++++ Exercise input ++++
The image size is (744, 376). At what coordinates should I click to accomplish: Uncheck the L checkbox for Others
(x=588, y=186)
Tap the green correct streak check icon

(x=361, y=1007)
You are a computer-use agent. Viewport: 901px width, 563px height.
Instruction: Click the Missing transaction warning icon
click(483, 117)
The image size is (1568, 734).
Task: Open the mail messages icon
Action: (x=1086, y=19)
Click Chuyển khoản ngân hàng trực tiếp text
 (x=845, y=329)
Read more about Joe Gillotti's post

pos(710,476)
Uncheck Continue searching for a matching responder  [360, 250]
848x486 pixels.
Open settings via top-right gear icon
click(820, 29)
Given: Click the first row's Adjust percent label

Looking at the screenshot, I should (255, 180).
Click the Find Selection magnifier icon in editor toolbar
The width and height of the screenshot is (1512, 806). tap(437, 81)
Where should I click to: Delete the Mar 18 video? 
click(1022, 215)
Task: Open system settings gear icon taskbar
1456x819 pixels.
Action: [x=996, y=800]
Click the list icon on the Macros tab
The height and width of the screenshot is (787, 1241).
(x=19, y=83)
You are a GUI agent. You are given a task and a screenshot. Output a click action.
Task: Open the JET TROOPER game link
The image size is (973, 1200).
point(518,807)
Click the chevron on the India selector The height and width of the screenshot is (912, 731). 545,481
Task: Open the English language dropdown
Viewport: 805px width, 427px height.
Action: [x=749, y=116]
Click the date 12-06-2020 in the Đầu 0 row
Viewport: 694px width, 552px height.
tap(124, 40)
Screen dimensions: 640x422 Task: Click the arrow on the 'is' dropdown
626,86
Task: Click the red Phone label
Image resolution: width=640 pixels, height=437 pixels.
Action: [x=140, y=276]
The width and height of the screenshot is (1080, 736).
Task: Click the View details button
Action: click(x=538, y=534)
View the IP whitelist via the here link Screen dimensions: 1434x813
++++
__The task__.
The material above is to be reproduced exactly as written.

__Answer for this exercise__.
The image size is (744, 376). At what coordinates should I click to accomplish: Uncheck the L checkbox for Others
(x=588, y=186)
Tap the green correct streak check icon

(x=361, y=1007)
You are a computer-use agent. Viewport: 901px width, 563px height.
Instruction: Click the Missing transaction warning icon
click(483, 117)
The image size is (1568, 734).
Task: Open the mail messages icon
Action: (x=1086, y=19)
Click Chuyển khoản ngân hàng trực tiếp text
 (x=845, y=329)
Read more about Joe Gillotti's post

pos(710,476)
Uncheck Continue searching for a matching responder  [360, 250]
848x486 pixels.
Open settings via top-right gear icon
click(820, 29)
Given: Click the first row's Adjust percent label

Looking at the screenshot, I should (255, 180).
Click the Find Selection magnifier icon in editor toolbar
The width and height of the screenshot is (1512, 806). tap(437, 81)
Where should I click to: Delete the Mar 18 video? 
click(1022, 215)
Task: Open system settings gear icon taskbar
1456x819 pixels.
Action: [x=996, y=800]
Click the list icon on the Macros tab
The height and width of the screenshot is (787, 1241).
(x=19, y=83)
You are a GUI agent. You are given a task and a screenshot. Output a click action.
Task: Open the JET TROOPER game link
The image size is (973, 1200).
point(518,807)
Click the chevron on the India selector The height and width of the screenshot is (912, 731). 545,481
Task: Open the English language dropdown
Viewport: 805px width, 427px height.
Action: [x=749, y=116]
Click the date 12-06-2020 in the Đầu 0 row
Viewport: 694px width, 552px height.
tap(124, 40)
Screen dimensions: 640x422 Task: Click the arrow on the 'is' dropdown
626,86
Task: Click the red Phone label
Image resolution: width=640 pixels, height=437 pixels.
Action: [x=140, y=276]
The width and height of the screenshot is (1080, 736).
Task: Click the View details button
Action: click(x=538, y=534)
View the IP whitelist via the here link Screen dimensions: 1434x813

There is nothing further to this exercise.